> TEXT PROVIDED
Assignment Versus Equality

Chris Angelico rosuav at gmail.com
Wed Jun 29 09:34:48 EDT 2016


On Wed, Jun 29, 2016 at 10:36 PM, Steven D'Aprano <steve at pearwood.info> wrote:
>> rosuav at sikorsky:~$ python2.7 -m timeit -s "n = 0" "for i in
>> xrange(10000): n += i"
>> 10000 loops, best of 3: 192 usec per loop
>> rosuav at sikorsky:~$ python2.7 -m timeit -s "n = 1<<100" "for i in
>> xrange(10000): n += i"
>> 1000 loops, best of 3: 478 usec per loop
>
> Now *that's* an unfair benchmark, because we know that BigNums get slower as
> they get bigger. A BigNum with 30+ digits is not going to perform like a
> BigNum with 8 digits.

On its own, perhaps. But then I do the exact same tests on Python 3,
and the numbers are virtually identical - suggesting that the bignum
slowdown isn't all that significant at all. But in case you're
worried, I'll do it your way too:

rosuav at sikorsky:~$ python2.7 -m timeit -s "n = 0" "for i in
xrange(10000): n += i"
10000 loops, best of 3: 192 usec per loop
rosuav at sikorsky:~$ python2.7 -m timeit -s "n = 1<<100" "for i in
xrange(10000): n += i"

> DIRECTIVES
1: Answer these questions about the Python benchmark post:
(a) With n starting at 0, how many microseconds per loop did the first timing report?
(b) In the quoted reply, what is said to get slower as it gets bigger?
(c) On which version of Python did the writer say the numbers came out virtually identical?
2: Pick up the Python benchmark post right after its last line and keep writing it.

Rows of pointing data
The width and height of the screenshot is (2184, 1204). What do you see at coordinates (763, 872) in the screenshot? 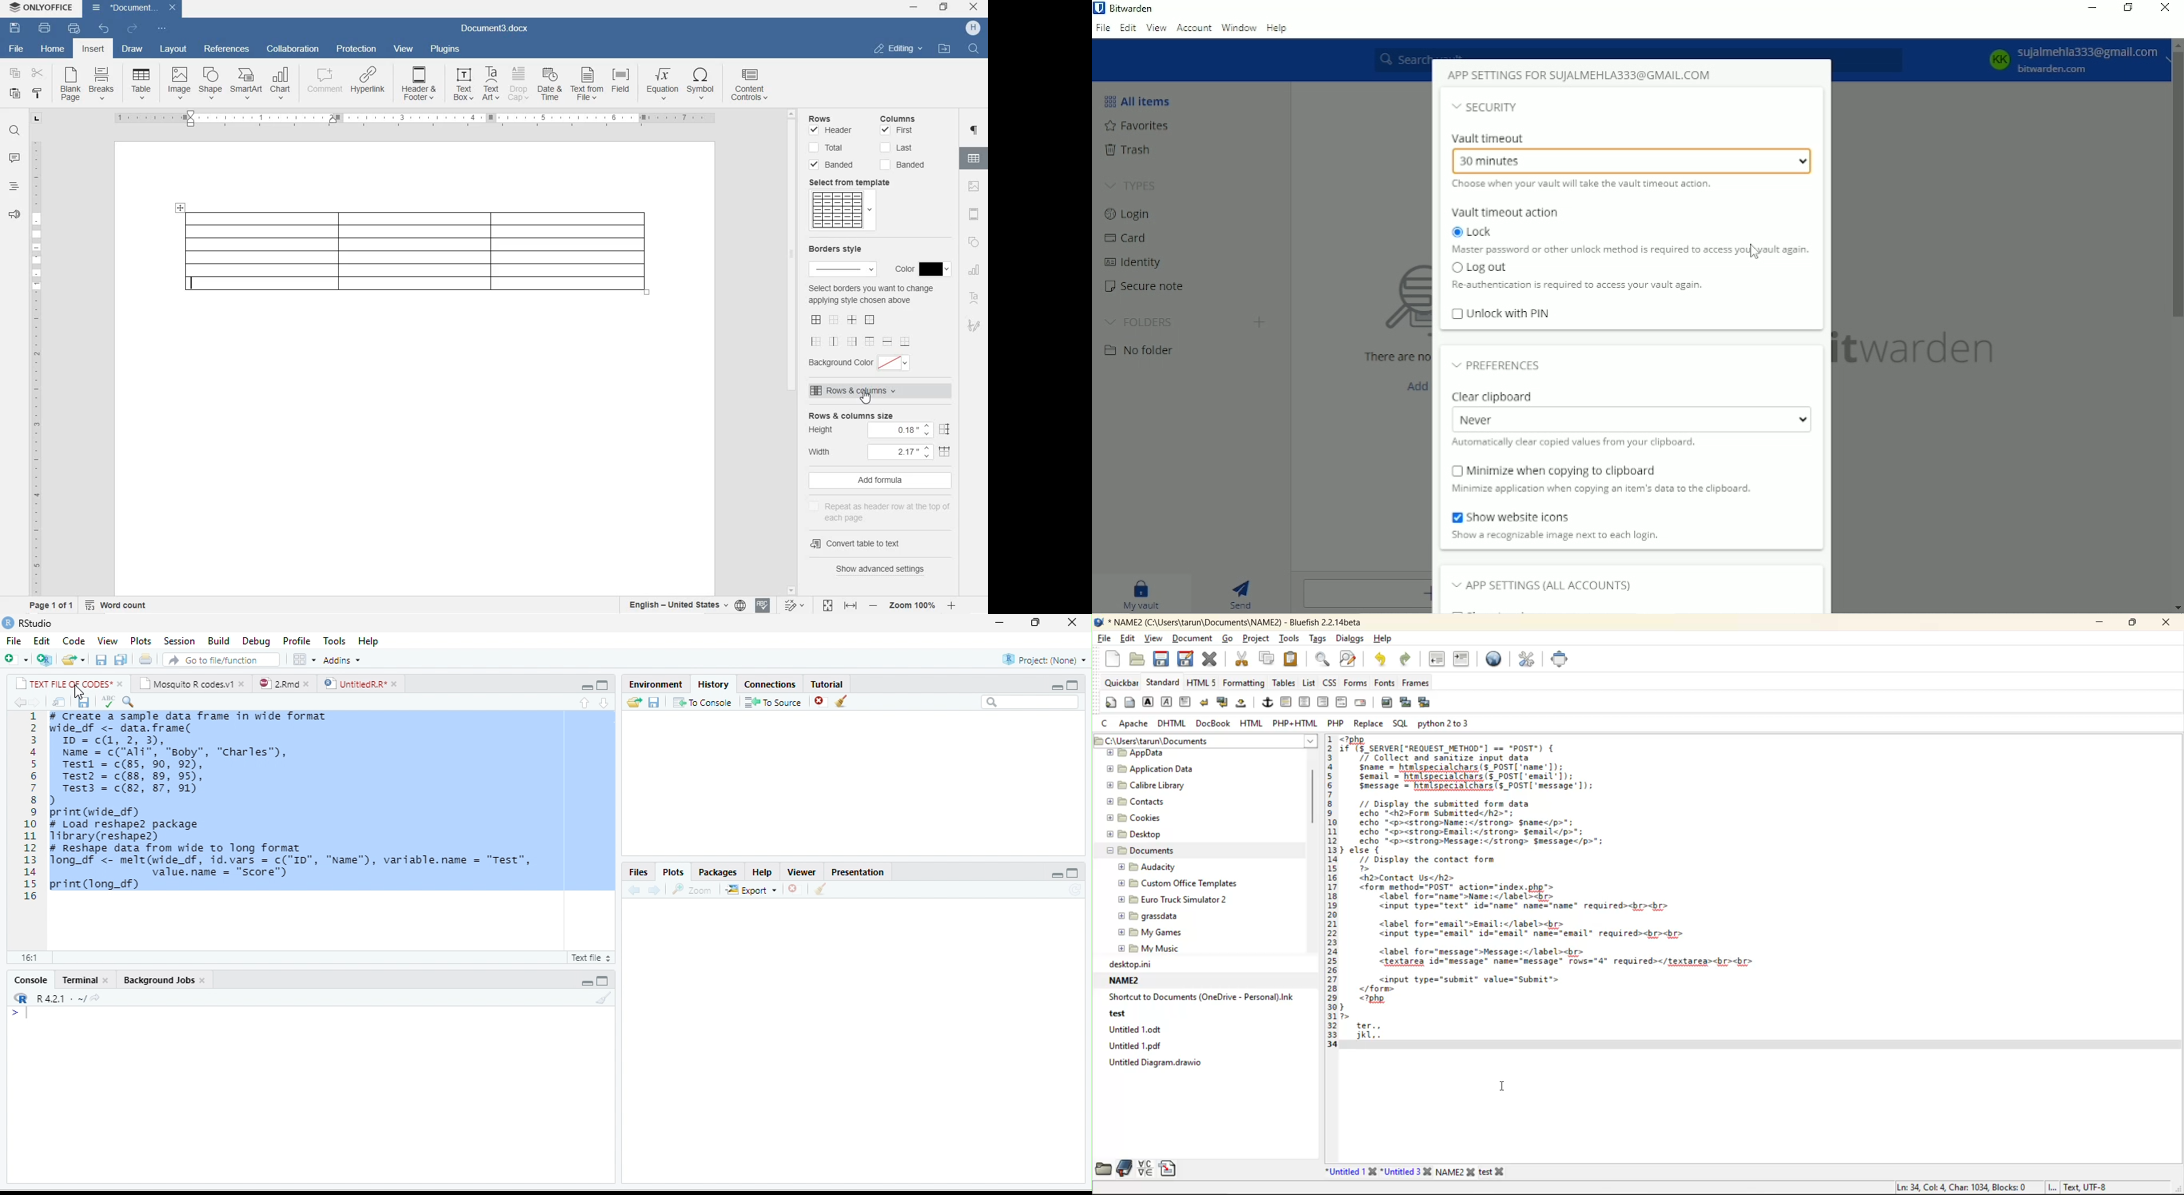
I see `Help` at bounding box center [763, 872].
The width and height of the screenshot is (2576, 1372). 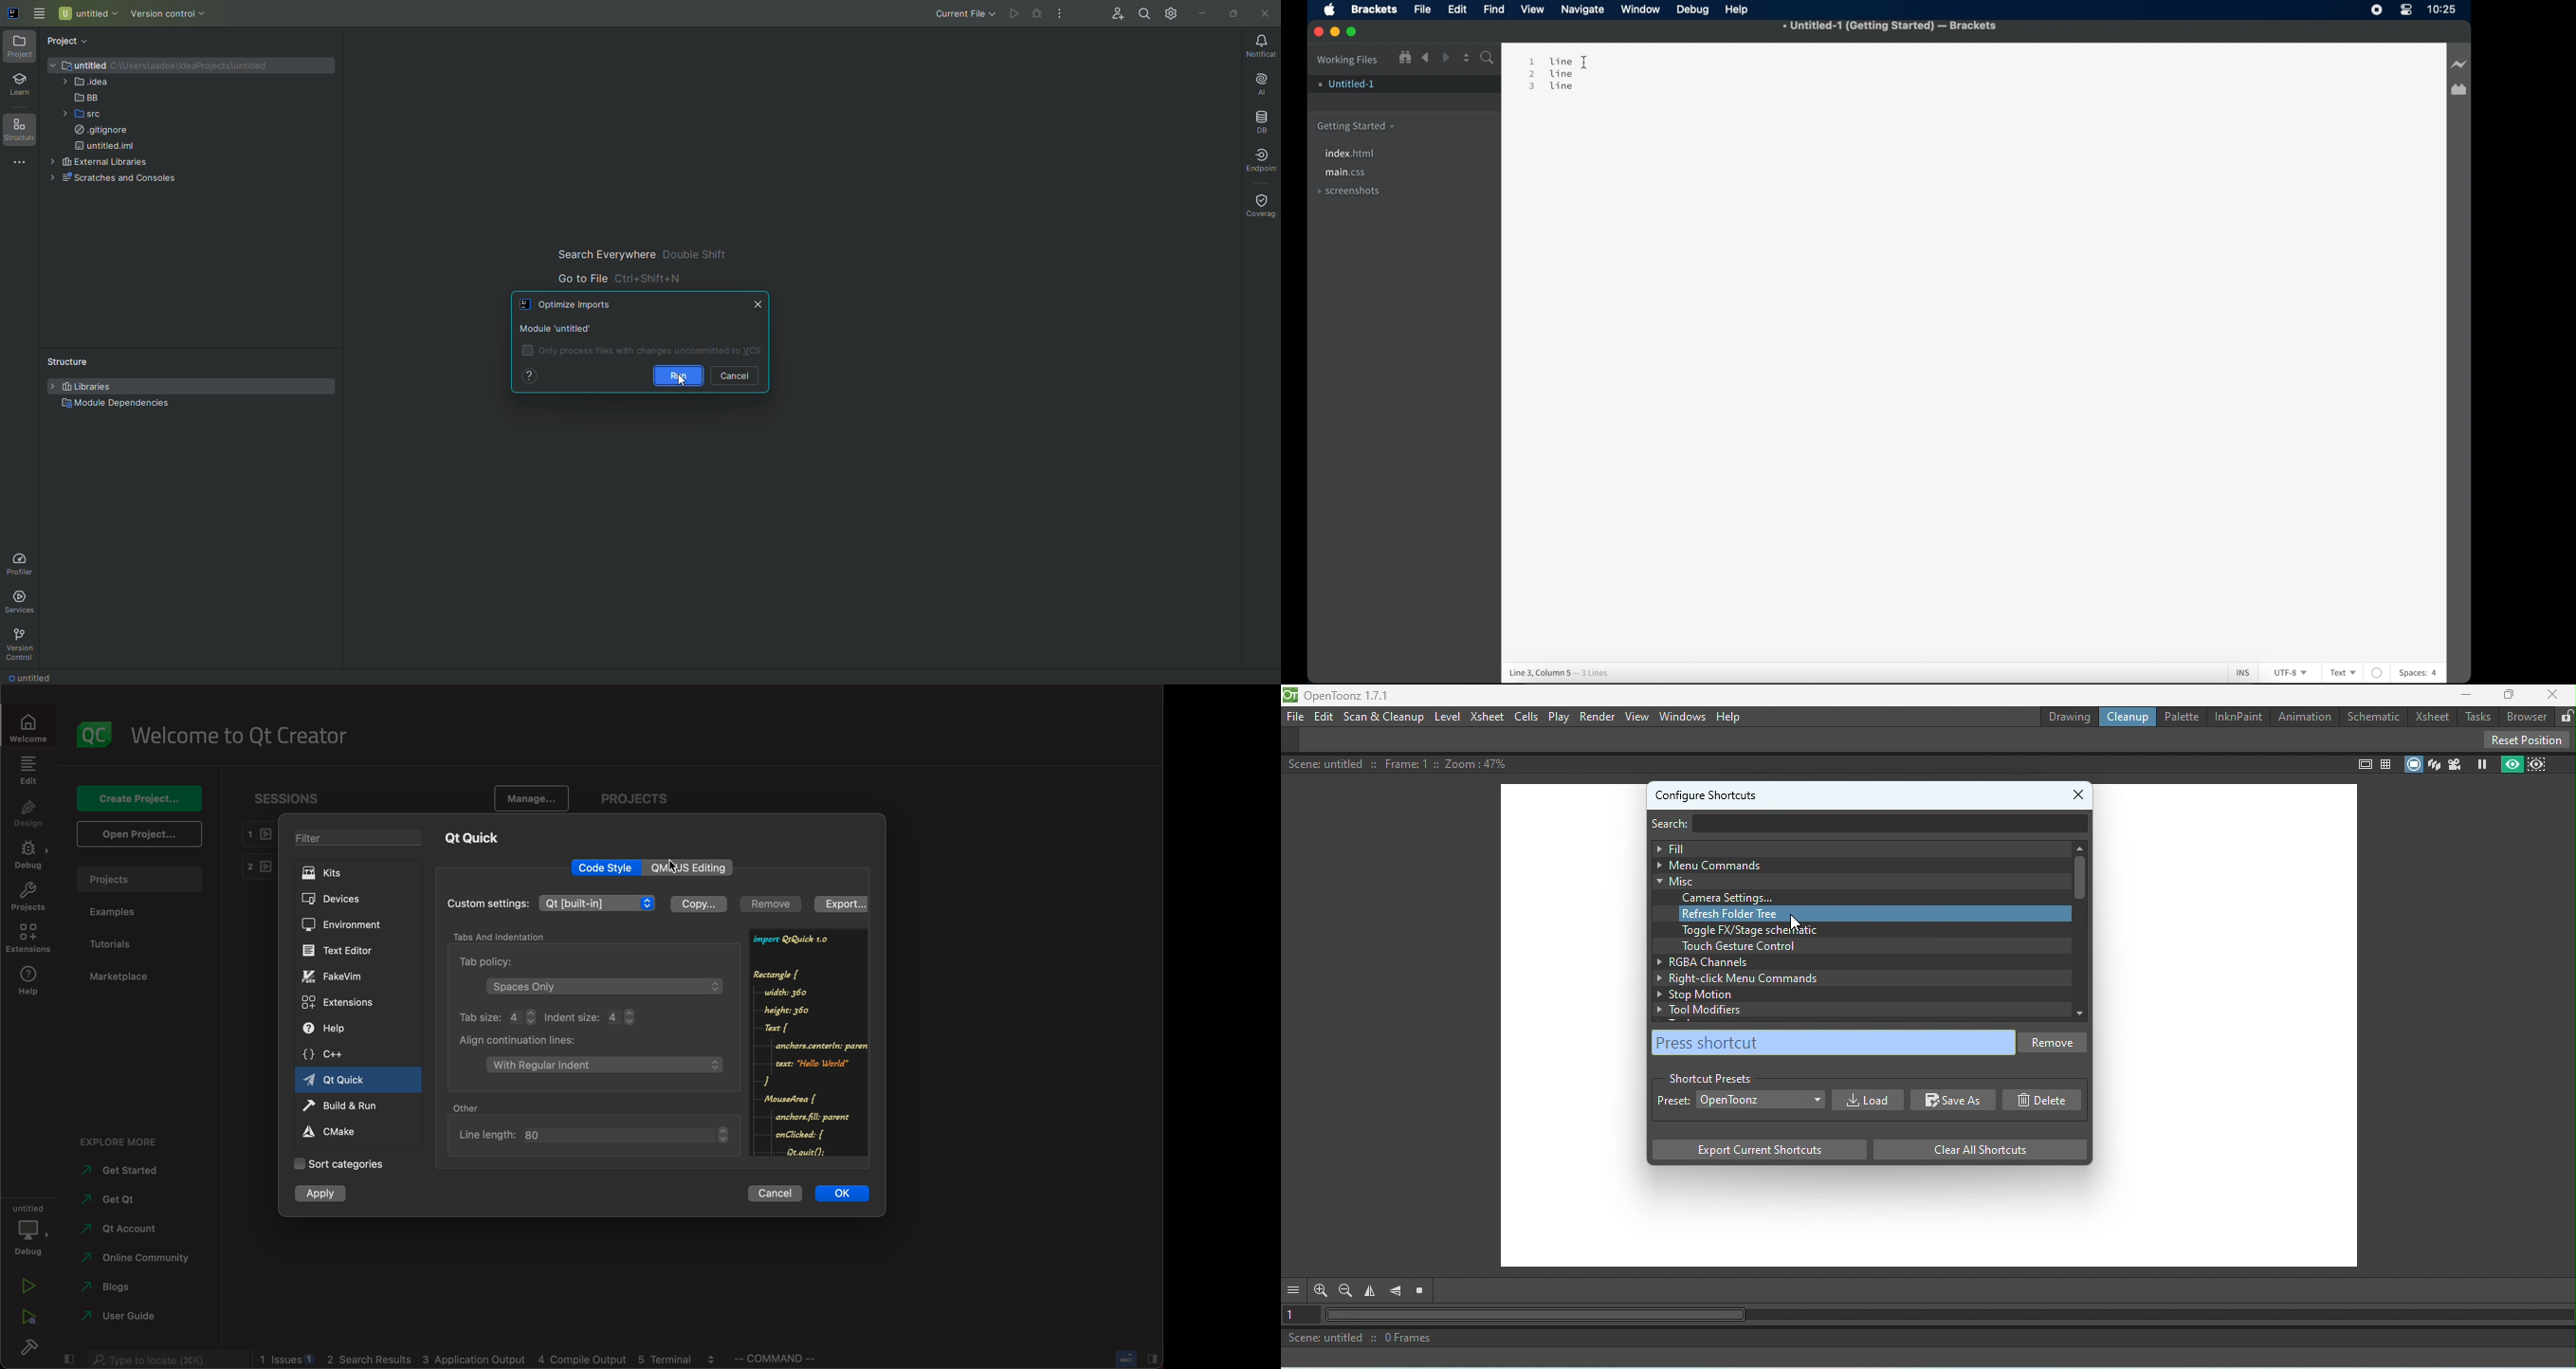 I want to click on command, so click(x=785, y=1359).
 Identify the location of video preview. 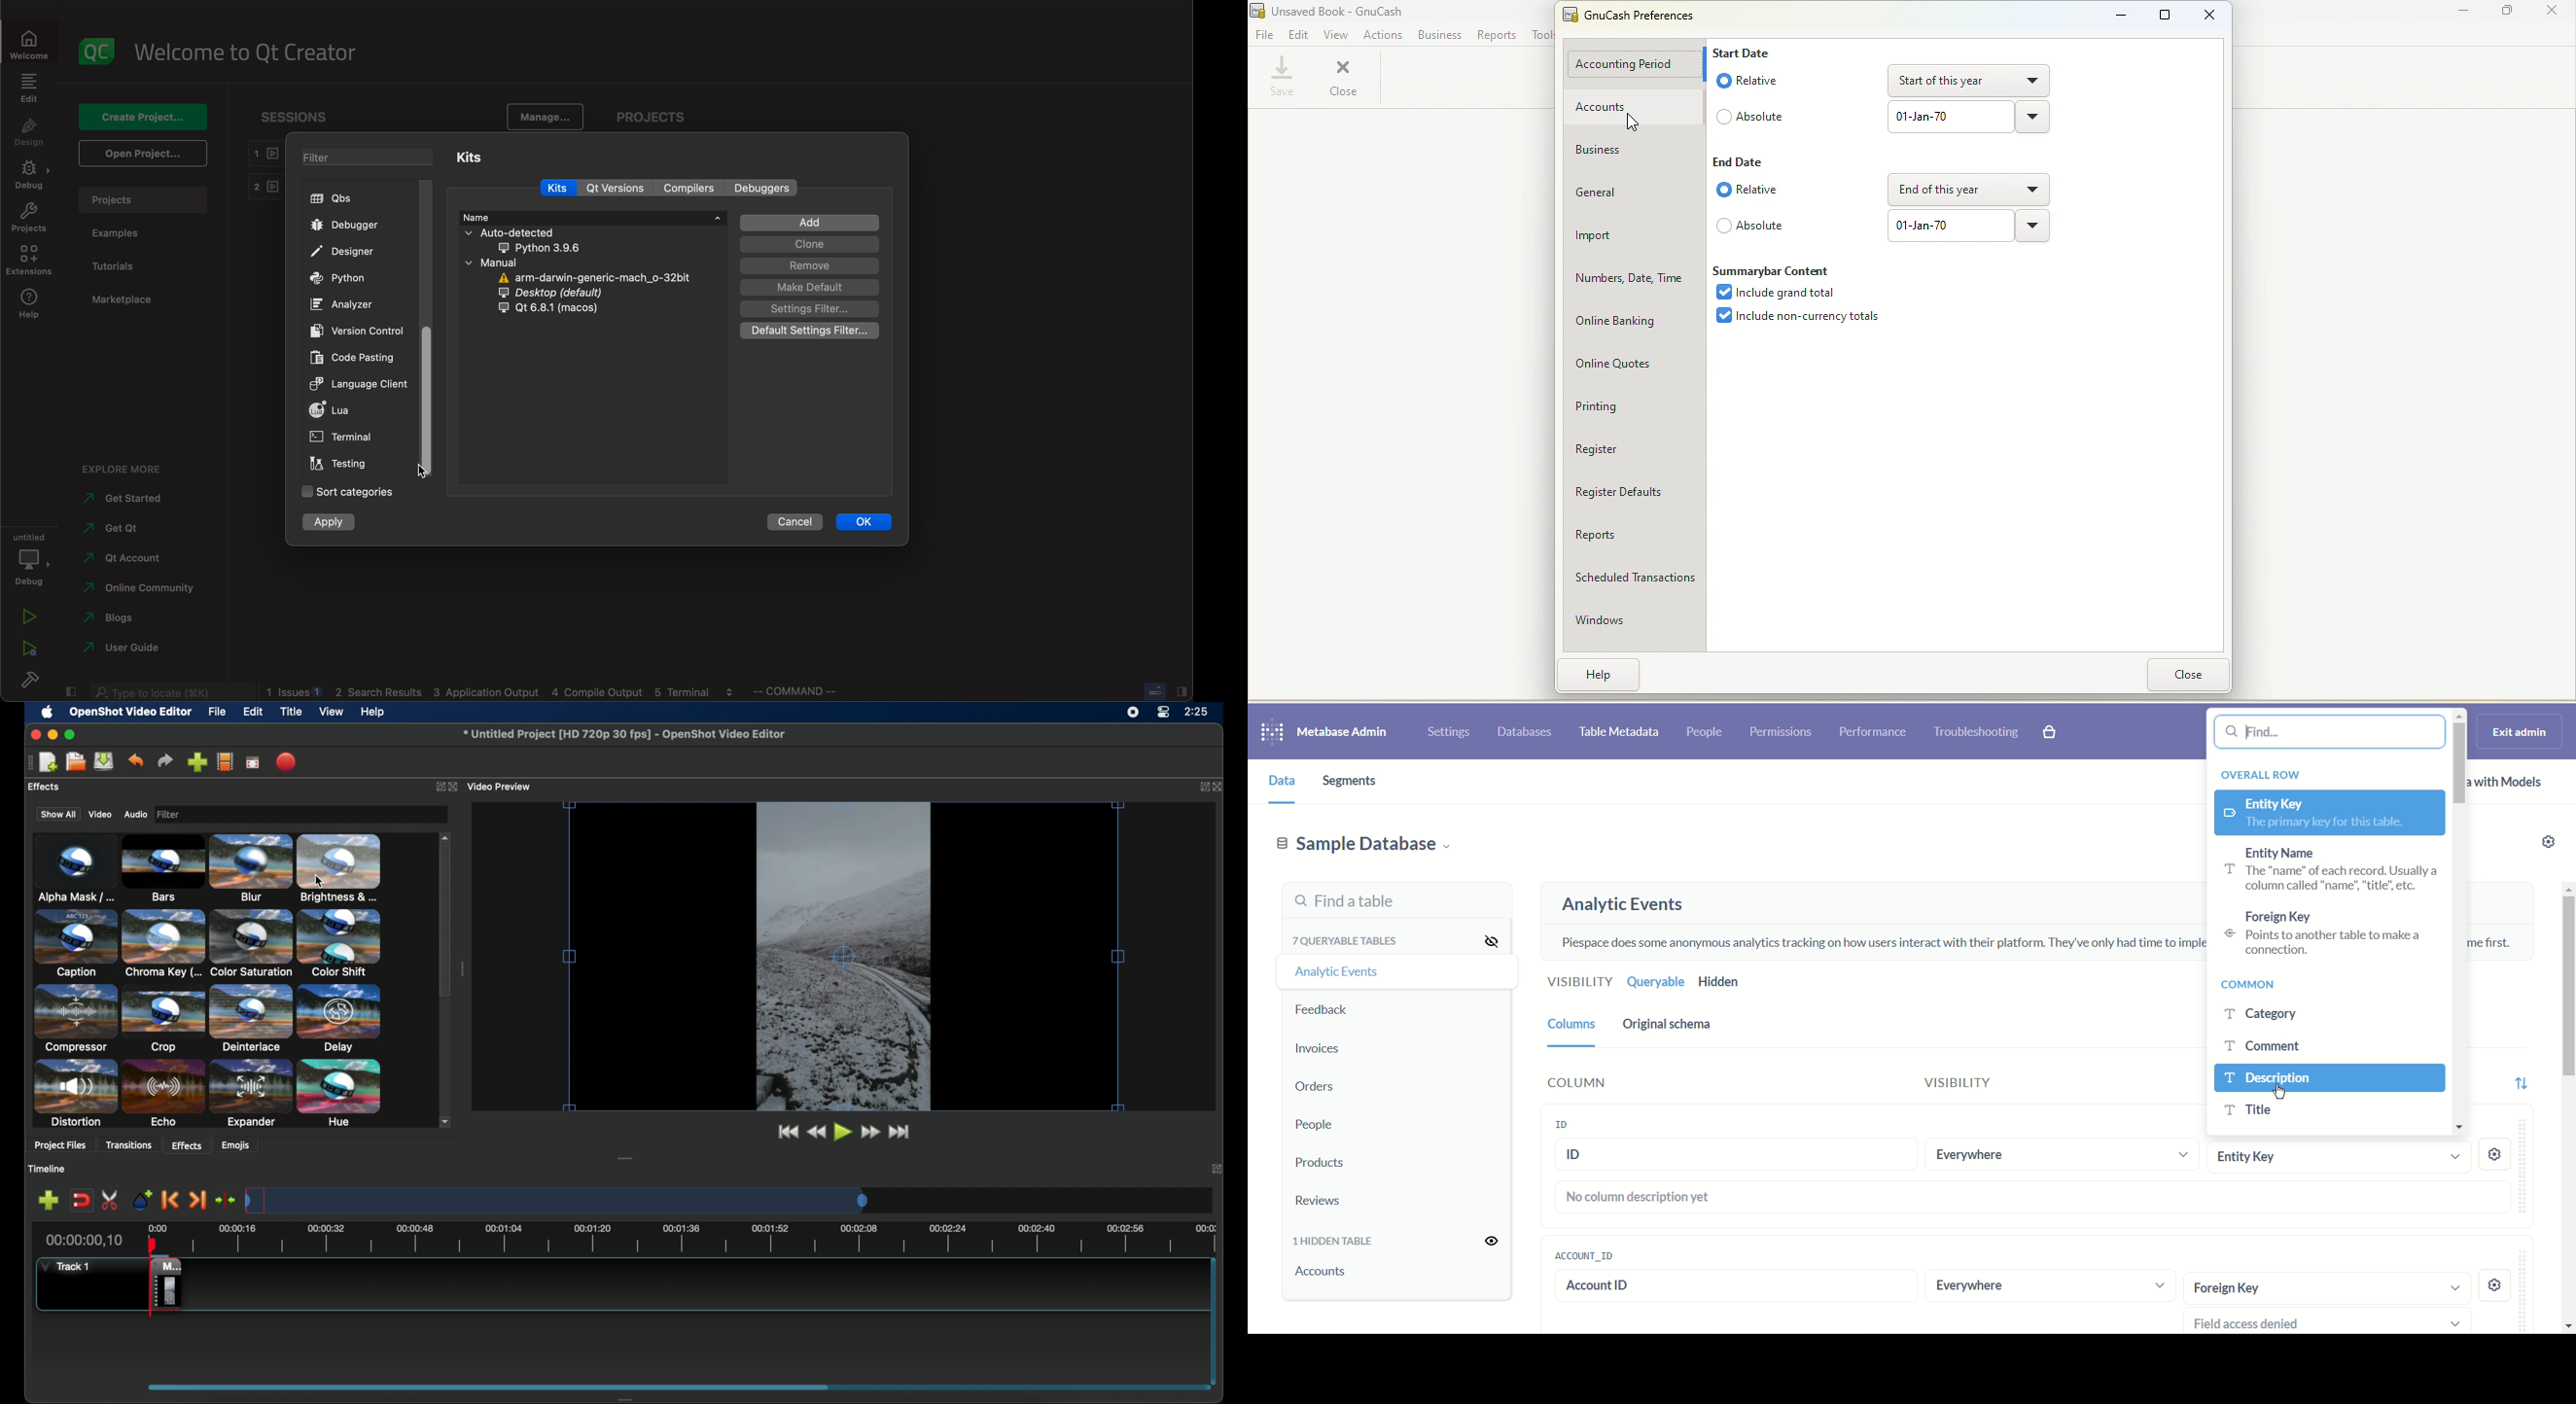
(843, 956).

> RESULTS BY TASK
1:
(a) 192 usec per loop
(b) BigNums
(c) Python 3

2:
1000 loops, best of 3: 476 usec per loop
rosuav at sikorsky:~$ python2.7 -m timeit -s "n = 0L" "for i in
xrange(10000): n += i"
1000 loops, best of 3: 476 usec per loop

So, once again, my system shows that there's a definite slowdown from
using bignums - and it's the same whether I start with 1<<100 or 0L.
(In this particular run, absolutely precisely the same, but other runs
showed numbers like 479 and 486.) What's different about your system
that you see short ints as performing exactly the same as long ints?
Obviously you're running on a slower computer than mine (you're seeing
msec values compared to my usec), but that shouldn't be significant.
Is there a massive architectural difference?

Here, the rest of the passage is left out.